**Text:**
···
Another thing to consider is that you may, in fact, not have enough information to solve for ALL of the currents and voltages in the circuit. But you may have enough information to solve for the one(s) you are interested in.

 

Hi again,

Wbahn:
Oh ok that looks good.

cdummie:
Did you think about what happens when an impedance is in series with a constant current source yet?
That helps a lot too with this circuit.

When impedance is in series with current source, it means that current through that impedance is the current of that current source.

 

It just circulates current in that upper-left loop and has no interaction with the rest of the circuit. So it can be removed.

So that means that i can remove Ig1 from this circuit? If that's true, i don't know how it can help me since i knwo the value of Ig1 and removing it would not mean that i got rid of unknown value.

 

When impedance is in series with current source, it means that current through that impedance is the current of that current source.

Hi again,

Yes, very good, i am happy to see you understand this

Now what does that mean with regard to the only capacitor in this circuit? Answering that question will help simplify the circuit even more, and so little by little the circuit gets more and more simplified. You probably want to draw the circuit again after considering this little fact.

 

So that means that i can remove Ig1 from this circuit? If that's true, i don't know how it can help me since i knwo the value of Ig1 and removing it would not mean that i got rid of unknown value.

It doesn't help directly with getting rid of the unknown variable -- but isn't simplifying the circuit and having one less mesh to deal with worth something?
···
**Data lines:**
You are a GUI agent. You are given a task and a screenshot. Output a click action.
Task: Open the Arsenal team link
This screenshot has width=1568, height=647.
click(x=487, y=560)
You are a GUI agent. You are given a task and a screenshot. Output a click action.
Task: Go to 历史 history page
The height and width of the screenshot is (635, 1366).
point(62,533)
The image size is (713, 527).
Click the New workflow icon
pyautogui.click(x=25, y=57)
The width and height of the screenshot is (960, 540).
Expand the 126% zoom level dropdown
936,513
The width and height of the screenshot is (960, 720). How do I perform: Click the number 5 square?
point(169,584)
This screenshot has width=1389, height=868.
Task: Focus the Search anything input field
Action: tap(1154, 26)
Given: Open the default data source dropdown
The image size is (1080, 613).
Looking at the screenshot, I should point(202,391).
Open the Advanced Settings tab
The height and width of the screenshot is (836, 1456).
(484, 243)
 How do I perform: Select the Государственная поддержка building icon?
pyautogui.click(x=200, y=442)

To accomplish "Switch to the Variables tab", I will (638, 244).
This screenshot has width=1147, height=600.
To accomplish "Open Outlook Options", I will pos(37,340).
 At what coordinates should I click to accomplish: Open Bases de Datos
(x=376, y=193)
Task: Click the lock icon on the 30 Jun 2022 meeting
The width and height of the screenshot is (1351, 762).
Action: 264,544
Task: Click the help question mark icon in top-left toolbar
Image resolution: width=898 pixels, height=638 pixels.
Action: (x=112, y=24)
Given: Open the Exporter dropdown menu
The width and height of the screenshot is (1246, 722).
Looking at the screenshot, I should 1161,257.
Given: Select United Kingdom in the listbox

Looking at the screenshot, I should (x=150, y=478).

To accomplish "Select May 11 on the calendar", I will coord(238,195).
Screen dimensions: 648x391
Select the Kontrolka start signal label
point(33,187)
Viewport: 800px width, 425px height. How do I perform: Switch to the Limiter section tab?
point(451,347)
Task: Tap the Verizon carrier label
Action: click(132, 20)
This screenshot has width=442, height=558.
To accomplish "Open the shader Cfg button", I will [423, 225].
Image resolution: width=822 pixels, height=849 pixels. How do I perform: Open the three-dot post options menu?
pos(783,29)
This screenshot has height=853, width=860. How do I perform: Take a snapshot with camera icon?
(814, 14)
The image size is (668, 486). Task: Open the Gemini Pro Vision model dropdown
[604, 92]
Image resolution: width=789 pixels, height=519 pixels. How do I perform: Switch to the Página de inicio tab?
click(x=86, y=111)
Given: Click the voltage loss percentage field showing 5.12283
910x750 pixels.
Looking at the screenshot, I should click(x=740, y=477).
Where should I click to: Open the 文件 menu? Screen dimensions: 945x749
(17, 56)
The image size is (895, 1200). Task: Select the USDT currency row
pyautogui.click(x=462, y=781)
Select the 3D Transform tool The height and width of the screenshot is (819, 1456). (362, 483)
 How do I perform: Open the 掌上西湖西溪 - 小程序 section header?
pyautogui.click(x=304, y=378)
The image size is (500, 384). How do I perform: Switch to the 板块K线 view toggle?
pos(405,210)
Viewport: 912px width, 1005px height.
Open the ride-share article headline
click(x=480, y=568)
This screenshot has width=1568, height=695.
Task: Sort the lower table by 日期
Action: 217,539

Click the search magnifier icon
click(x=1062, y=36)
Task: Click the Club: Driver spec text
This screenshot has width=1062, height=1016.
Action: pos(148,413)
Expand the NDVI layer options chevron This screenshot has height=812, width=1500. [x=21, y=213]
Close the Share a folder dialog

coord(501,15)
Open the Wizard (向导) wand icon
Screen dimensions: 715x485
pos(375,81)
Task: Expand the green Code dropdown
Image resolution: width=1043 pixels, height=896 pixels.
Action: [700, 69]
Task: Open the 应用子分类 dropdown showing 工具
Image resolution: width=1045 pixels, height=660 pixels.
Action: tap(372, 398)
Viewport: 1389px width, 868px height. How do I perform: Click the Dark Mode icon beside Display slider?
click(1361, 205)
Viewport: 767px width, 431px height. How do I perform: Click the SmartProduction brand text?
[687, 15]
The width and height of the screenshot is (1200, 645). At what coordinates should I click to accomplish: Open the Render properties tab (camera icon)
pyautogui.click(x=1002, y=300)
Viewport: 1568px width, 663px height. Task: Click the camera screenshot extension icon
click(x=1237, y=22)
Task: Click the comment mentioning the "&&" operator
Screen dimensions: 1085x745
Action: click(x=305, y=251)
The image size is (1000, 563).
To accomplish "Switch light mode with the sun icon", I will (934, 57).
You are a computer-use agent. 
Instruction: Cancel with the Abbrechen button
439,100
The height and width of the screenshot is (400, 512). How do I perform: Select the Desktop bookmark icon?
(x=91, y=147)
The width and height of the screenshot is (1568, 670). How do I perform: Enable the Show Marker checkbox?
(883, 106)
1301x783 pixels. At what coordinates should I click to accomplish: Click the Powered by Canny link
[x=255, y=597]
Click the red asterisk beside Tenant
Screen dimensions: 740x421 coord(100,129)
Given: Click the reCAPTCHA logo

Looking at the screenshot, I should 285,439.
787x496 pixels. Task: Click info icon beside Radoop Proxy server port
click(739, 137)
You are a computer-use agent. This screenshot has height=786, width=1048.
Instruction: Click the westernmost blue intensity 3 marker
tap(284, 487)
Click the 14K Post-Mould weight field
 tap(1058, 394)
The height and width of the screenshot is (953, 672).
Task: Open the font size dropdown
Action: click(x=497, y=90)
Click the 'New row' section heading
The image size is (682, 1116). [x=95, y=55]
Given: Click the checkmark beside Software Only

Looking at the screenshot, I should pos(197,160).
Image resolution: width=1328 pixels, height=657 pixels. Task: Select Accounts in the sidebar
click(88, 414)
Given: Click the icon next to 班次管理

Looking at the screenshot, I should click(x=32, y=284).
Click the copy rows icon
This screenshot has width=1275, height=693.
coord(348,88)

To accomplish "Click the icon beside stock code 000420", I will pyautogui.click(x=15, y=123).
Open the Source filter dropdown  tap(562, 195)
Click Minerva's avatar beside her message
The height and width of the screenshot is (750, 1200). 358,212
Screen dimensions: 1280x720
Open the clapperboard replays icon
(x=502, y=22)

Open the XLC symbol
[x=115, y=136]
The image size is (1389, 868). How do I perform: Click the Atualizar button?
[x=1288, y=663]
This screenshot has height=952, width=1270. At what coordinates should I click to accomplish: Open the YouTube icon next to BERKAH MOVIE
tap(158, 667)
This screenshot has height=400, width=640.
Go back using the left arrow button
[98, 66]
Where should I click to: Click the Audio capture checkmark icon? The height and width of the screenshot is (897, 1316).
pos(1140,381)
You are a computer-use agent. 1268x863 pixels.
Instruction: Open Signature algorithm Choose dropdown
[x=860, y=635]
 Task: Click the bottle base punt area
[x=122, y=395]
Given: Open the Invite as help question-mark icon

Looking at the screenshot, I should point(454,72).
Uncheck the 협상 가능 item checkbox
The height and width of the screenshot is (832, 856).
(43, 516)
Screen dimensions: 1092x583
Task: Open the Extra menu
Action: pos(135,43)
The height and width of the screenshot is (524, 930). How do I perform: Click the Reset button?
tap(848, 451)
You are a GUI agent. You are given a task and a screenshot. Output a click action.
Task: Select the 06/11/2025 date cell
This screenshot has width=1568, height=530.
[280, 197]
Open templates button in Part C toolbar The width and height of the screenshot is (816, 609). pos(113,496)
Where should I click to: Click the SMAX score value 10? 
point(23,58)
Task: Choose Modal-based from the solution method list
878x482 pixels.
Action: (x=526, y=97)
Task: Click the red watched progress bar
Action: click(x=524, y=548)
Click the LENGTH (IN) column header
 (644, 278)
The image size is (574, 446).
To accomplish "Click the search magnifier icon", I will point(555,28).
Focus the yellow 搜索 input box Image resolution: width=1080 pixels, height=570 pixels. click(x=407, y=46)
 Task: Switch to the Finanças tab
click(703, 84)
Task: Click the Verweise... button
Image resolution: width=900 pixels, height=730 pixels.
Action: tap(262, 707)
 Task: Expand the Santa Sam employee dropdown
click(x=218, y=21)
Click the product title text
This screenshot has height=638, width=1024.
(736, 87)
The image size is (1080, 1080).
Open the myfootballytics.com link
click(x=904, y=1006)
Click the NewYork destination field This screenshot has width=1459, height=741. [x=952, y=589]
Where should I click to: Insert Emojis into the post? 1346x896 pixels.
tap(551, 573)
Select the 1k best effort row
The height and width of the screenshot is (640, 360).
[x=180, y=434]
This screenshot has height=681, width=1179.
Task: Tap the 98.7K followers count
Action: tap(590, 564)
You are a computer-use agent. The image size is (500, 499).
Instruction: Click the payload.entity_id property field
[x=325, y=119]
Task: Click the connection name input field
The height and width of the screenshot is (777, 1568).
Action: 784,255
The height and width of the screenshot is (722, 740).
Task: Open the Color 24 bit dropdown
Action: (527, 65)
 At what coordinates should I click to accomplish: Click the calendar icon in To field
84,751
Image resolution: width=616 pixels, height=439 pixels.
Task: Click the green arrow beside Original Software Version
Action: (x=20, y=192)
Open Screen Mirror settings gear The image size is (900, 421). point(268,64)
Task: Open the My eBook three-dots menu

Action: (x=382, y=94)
···
**What the task asks:**
According to the circuit thread, what is the current through an impedance connected in series with a current source?

**Answer to the exercise:**
It is the current of that current source.